Monday, April 4, 2016
I love Josi Kilpack's books, from her cozy mysteries to her Proper Romance novels, but her newest book, Forever and Forever (The Courtship of Henry Longfellow and Fanny Appleton) really caught my eye. As an English major, I read a lot of Longfellow's work, but didn't know much about his life beyond his bio. This novel is based on his real-life journey to love with Fanny and it was incredibly well-written.
It opens with the Appleton family on a Grand Tour through Europe. Their cousin has become ill, however, and they are doing what they can taking things slow and making sure he is well enough to continue on to the next destination. Henry is also on a European tour doing research, but isn't exactly joining into the social scene. The Appleton family invites him into their little circle and his first interactions with Fanny were so awkward! I thought the author did a fantastic job in really letting the reader experience the emotions right along with Henry and Fanny from their first meeting to the last page of the book.

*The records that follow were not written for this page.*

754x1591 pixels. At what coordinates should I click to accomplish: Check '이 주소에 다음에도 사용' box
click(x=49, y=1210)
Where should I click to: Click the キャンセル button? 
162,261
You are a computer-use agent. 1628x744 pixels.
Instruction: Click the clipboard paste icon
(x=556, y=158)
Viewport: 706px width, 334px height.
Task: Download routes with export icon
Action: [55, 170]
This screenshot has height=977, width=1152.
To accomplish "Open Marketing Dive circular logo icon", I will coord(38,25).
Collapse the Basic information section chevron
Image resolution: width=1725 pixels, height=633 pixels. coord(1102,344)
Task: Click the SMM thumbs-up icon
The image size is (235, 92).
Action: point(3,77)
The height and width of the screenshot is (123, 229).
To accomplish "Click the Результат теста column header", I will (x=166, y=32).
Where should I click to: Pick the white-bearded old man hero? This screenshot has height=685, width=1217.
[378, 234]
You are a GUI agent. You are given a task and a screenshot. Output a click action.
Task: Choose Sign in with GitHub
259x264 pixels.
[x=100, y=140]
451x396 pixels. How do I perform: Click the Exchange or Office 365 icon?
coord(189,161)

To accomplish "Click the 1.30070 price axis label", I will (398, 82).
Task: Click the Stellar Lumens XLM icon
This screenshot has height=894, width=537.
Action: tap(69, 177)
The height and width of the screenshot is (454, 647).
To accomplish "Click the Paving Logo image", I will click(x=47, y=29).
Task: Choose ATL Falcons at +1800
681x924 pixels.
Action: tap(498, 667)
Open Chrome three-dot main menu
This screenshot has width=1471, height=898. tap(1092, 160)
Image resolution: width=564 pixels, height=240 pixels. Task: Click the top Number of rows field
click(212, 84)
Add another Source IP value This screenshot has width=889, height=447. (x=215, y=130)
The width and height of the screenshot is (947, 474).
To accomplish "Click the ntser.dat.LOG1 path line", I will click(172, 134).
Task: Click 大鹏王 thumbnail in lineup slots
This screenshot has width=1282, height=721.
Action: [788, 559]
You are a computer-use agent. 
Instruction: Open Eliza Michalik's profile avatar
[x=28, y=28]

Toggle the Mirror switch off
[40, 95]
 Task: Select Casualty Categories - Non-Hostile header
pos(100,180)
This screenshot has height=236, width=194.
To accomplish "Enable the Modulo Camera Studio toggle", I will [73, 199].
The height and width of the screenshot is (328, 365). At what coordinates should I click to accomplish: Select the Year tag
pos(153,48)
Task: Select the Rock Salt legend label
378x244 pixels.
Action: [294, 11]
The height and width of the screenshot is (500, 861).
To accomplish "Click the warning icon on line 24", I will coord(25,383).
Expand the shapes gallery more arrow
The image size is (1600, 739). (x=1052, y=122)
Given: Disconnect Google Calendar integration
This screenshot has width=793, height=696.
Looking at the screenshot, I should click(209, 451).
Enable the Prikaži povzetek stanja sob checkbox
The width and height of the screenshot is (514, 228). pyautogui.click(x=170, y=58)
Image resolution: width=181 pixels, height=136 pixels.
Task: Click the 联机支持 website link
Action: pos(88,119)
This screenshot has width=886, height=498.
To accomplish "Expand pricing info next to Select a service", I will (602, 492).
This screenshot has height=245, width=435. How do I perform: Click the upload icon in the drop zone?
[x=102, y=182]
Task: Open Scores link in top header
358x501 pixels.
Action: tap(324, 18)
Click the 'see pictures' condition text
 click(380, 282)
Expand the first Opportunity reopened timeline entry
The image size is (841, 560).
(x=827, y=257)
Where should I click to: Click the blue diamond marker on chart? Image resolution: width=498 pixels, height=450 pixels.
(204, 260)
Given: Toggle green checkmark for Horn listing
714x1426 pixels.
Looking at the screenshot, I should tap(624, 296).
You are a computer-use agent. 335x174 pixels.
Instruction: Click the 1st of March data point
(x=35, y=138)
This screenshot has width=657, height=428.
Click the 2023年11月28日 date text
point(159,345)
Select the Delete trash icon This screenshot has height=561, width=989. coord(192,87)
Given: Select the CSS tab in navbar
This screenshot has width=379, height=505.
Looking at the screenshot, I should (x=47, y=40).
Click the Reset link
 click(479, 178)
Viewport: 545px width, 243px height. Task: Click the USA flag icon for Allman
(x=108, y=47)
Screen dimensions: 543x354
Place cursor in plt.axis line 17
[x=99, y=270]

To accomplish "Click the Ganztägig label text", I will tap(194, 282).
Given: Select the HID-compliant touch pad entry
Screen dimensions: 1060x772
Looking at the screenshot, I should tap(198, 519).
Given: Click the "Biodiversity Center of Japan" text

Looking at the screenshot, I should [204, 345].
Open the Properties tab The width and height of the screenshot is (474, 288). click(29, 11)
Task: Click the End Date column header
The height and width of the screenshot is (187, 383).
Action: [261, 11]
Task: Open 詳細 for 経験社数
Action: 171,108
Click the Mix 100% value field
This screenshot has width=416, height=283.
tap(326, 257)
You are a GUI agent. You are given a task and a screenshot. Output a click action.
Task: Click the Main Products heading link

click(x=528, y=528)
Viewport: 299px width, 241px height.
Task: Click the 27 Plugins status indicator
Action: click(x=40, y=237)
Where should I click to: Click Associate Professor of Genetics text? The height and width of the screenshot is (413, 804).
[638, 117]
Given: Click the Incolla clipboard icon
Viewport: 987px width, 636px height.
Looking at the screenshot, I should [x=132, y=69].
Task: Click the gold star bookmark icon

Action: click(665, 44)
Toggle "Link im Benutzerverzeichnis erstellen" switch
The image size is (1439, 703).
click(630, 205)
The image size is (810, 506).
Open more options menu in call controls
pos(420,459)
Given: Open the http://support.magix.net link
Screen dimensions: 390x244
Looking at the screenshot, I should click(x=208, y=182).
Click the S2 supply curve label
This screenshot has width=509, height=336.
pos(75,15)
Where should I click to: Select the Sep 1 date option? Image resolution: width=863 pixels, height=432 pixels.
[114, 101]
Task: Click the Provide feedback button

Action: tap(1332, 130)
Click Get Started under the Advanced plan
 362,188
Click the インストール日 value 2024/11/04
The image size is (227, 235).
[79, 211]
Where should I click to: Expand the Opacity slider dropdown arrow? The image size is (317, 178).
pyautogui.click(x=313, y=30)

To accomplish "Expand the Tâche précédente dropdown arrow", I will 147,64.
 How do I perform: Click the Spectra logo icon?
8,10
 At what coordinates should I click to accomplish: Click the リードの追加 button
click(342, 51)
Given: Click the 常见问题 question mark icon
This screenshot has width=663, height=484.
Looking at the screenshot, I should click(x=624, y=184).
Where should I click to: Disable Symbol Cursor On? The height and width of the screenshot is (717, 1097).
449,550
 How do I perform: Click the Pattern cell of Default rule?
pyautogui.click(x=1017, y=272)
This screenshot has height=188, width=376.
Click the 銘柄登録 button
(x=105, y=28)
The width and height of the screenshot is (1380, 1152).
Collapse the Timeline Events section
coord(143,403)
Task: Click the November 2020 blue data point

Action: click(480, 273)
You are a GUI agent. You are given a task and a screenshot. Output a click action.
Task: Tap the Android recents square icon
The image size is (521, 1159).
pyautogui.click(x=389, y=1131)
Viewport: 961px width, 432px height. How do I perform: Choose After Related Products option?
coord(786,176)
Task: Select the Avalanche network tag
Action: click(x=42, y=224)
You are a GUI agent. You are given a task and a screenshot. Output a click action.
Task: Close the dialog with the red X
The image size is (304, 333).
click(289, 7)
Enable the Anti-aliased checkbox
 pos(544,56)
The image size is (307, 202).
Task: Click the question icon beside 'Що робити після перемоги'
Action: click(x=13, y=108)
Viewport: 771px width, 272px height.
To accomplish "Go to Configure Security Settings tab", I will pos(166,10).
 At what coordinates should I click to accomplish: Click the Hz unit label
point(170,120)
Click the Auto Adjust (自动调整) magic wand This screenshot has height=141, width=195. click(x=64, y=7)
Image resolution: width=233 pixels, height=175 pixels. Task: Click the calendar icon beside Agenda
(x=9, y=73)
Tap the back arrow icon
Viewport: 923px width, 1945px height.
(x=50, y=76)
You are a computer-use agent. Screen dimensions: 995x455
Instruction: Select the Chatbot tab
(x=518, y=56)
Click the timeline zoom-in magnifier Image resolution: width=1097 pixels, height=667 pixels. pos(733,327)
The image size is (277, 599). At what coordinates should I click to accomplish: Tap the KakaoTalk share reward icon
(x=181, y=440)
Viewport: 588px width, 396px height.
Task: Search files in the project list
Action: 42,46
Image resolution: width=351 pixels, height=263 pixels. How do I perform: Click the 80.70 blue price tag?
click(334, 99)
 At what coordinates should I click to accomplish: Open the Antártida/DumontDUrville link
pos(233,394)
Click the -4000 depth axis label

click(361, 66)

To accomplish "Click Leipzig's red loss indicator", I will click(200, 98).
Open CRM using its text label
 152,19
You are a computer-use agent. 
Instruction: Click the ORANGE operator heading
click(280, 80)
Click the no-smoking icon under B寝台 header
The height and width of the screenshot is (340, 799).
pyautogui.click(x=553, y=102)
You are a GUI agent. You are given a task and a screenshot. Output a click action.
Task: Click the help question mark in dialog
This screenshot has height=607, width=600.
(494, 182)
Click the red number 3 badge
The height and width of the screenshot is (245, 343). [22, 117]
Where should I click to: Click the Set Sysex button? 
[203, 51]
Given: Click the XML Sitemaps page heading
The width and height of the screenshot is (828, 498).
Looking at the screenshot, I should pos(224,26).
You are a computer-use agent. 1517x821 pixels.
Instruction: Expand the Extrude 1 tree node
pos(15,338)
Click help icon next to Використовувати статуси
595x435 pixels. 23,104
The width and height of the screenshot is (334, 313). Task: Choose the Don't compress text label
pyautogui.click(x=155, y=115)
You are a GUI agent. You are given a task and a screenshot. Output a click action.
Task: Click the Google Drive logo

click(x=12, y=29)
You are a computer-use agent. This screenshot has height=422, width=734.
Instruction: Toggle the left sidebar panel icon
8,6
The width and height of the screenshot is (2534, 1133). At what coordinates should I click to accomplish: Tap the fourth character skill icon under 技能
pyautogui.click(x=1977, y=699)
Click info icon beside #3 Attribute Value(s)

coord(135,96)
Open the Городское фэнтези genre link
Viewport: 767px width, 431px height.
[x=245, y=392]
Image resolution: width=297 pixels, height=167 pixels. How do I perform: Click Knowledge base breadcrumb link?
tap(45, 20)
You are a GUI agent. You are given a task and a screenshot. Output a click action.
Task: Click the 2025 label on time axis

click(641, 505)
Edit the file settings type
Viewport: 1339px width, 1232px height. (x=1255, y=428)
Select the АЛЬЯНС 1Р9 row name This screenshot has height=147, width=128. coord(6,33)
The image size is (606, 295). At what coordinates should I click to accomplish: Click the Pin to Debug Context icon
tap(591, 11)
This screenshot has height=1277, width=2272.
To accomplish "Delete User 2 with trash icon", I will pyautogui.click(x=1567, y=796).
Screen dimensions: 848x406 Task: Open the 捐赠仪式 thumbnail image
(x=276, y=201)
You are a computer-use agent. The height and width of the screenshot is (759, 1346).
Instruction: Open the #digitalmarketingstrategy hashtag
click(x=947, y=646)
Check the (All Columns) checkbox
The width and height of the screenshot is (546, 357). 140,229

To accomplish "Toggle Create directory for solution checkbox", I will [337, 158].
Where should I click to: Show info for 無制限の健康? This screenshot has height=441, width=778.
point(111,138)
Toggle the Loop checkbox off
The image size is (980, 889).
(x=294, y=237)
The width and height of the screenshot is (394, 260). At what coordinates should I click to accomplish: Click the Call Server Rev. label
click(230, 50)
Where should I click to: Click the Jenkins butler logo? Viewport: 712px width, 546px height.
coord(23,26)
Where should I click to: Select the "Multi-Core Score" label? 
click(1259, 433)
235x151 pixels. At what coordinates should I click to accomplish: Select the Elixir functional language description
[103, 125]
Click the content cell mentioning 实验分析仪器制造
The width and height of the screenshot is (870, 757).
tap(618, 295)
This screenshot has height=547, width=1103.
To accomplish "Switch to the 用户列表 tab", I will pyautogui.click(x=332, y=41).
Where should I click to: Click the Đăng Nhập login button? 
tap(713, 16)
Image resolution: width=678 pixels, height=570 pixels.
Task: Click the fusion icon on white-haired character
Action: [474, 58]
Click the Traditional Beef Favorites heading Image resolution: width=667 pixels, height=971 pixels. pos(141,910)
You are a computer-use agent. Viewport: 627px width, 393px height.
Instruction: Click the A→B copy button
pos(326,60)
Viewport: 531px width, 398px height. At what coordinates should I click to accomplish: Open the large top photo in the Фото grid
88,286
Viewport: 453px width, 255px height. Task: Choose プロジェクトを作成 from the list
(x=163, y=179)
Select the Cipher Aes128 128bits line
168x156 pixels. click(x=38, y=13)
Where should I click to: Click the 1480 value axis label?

The journey is long and twisty, physically as well as romantically, as they take a lot of side detours. There were so many scenes that were heartwrenchingly sad, yet balanced with breathtakingly happy. I could totally see the issues from both sides, and there were times when you just want to shake both Henry and Fanny! The setting transported me back to that era and was easy to imagine. I loved the glimpses of Europe during that time period and wish I could have seen some of these locations as Fanny and Henry saw them. I think this is one of Ms. Kilpack's best works, well-researched and beautifully presented in a story that will satisfy every reader who loves historical fiction.
Here's the back copy:
It’s 1836, and nineteen-year-old Fanny Appleton, a privileged daughter of a wealthy, upper-class Boston industrialist, is touring Europe with her family. Like many girls of her day, she enjoys the fine clothes, food, and company of the elite social circles. But unlike her peers, Fanny is also drawn to education, literature, and more intellectual pursuits.
Published author and poet Henry Wadsworth Longfellow is also touring Europe, but under much different circumstances. Recently widowed, he is gathering research for a new publication that he hope will secure his professorship at Harvard College. Befriended by the Appleton family while visiting Switzerland, Henry is introduced to Fanny and sees in her a kindred spirit, a lover of language and literature and high ideals. He is in love. Fanny, however, is uncertain. He is from a much lower social class and is older than she is. How could such a relationship ever thrive? Could a book of Henry’s poetry, personally delivered, persuade Fanny to believe in a love that lasts forever and forever?